To deliver, we introduced the concept of “manifest files,” which would serve as entity metadata descriptors: Each code repository should have at least one manifest file. Naturally, one of the fields in the manifest file would be the owner team for that specific software piece. These files would then be ingested by the registry on a recurring basis, in order to form an up-to-date software-catalog graph that could then be rendered into the registry’s UI:
{
“_schema”: “soundcloud/applicationmanifest/v1”,
“name”: “periskop”,
“description”: “Language agnostic exception aggregator for microservice environments.”,
“owner”: “engineering-productivity-team”,
“type”: “tool”,
“status”: “production”
}
Our humane registry was named Services Directory. Of course, later on we learned we were interested in cataloguing more than just services.
More Automation: A Schema Definition
By introducing manifest files and ingestion through a services directory, we attained our goal of having a central index for our software pieces. What we observed, though, is that maintaining correctness of the data over time became a challenge: teams get renamed, systems are handed over, etc. In addition, small things like typos, or different ways of referring to teams — as exemplified by the screenshot above with user-growth and User Growth team names — prevented our aggregation logic from providing good results.
Well, there are existing technologies built specifically for the purpose of validating documents. So we began to define a vocabulary of properties our ingestion system expected, and we encoded them in a schema:
{
“$schema”: “http://json-schema.org/draft-07/schema#”,
“title”: “SoundCloud’s Application Manifests Schema”,
“type”: “object”,
“required”: [
“owner”,
…
],
“properties”: {
“owner”: {
“type”: “string”
},
…
}
The next step was to provide a validation engine based on the predefined schema, running it against the manifest files.
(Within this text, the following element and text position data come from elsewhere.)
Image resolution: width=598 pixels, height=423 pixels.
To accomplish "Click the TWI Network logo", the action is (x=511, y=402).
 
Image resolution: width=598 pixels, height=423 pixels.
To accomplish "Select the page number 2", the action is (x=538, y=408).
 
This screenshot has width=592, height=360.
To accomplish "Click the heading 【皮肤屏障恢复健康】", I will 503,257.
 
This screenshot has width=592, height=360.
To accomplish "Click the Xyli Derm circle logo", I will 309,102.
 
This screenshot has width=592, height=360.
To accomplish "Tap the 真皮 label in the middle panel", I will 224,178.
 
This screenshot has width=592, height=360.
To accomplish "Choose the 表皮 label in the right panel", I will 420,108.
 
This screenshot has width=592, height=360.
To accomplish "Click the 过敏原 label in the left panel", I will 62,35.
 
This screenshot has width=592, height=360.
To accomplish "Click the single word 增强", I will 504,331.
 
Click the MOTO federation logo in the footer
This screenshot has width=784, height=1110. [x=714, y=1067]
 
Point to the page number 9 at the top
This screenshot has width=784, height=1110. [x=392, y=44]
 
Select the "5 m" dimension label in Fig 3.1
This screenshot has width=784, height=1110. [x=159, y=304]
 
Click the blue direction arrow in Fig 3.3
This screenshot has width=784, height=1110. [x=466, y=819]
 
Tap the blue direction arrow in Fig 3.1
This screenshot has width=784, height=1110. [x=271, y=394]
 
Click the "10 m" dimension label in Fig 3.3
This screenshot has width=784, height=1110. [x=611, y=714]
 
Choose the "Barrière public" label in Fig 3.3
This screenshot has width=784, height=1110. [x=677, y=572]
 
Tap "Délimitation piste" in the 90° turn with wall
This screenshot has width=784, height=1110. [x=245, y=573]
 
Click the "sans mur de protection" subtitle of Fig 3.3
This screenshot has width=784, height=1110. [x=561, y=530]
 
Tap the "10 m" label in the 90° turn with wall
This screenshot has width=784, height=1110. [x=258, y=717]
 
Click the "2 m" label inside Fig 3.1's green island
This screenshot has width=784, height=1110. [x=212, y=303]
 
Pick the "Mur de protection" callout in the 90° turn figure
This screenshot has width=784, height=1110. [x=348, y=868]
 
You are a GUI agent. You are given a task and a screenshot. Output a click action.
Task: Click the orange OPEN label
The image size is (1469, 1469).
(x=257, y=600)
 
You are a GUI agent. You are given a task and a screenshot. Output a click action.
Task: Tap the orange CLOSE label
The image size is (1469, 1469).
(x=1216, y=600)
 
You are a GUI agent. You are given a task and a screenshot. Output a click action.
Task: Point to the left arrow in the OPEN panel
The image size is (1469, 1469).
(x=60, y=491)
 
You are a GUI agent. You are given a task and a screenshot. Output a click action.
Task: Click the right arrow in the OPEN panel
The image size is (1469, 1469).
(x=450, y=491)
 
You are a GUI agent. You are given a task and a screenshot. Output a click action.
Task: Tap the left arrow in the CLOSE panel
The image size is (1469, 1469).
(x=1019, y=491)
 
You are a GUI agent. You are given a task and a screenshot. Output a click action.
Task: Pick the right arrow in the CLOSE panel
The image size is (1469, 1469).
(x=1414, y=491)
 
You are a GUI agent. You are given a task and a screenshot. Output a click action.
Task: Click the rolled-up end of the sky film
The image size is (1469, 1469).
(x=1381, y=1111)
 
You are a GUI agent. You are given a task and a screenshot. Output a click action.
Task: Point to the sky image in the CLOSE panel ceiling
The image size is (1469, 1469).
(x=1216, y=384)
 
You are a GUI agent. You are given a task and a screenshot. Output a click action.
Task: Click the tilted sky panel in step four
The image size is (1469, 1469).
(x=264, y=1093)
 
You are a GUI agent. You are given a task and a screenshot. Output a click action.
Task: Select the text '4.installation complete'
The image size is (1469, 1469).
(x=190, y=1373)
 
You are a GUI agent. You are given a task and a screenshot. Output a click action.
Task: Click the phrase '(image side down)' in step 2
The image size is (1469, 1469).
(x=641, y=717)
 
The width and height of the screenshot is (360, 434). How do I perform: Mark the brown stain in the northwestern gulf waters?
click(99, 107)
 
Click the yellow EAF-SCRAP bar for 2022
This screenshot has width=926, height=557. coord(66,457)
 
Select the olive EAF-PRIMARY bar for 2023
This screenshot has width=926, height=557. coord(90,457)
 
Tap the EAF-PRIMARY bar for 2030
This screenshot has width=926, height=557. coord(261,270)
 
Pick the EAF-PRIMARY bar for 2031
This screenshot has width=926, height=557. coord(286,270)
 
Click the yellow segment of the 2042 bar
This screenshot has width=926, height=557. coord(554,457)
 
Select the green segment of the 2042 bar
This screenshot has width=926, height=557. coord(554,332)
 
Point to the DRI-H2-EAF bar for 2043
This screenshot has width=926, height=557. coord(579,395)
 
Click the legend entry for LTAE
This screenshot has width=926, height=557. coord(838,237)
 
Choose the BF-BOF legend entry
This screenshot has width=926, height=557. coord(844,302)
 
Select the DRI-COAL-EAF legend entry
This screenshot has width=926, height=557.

In the spirit of continuous delivery, we could hook that up in our CD pipelines as part of the linting stage: Our manifests would be validated against each individual change to these repositories, assuring they never drift from the schema.
As a bonus, by relying on JSON Schema as a schema-description standard, we were also able to provide ahead-of-commit support (developer experience FTW) by leaning on autocompletion of popular code editors.
On top of executing single-pass manifest validation, having an automated way to check for schema compliance opens the door to a more holistic view of the company’s software catalog. Services Directory ingests manifest files, checks syntactically for unwanted properties, and has the ability to report back semantically on values.
It was easy to set up a validation step to compare owner values with a knowingly good list of existing teams, sourced from our LDAP server. This means a software piece with an invalid team name gets rejected in a CI environment. It also means we could provide teams with a comprehensive view of their ownership. A background job exports Prometheus metrics on the manifest validation engine, which powers a dashboard, like shown below.
What Else?
Ensuring code ownership visibility is just one aspect of Services Directory, our humane registry. Including manifest files as entity descriptors became ingrained in SoundCloud’s engineering culture, and as schema providers, we have a way to ensure standardization across our vast code landscape.
Since introducing validation logic, we’ve seen higher engagement with Services Directory and identified it as a central piece in our developer experience tooling offering. Various teams and individuals have reached out with feature requests and integration ideas, which we’ve been partnering on to provide — we’ll share more about that in the future.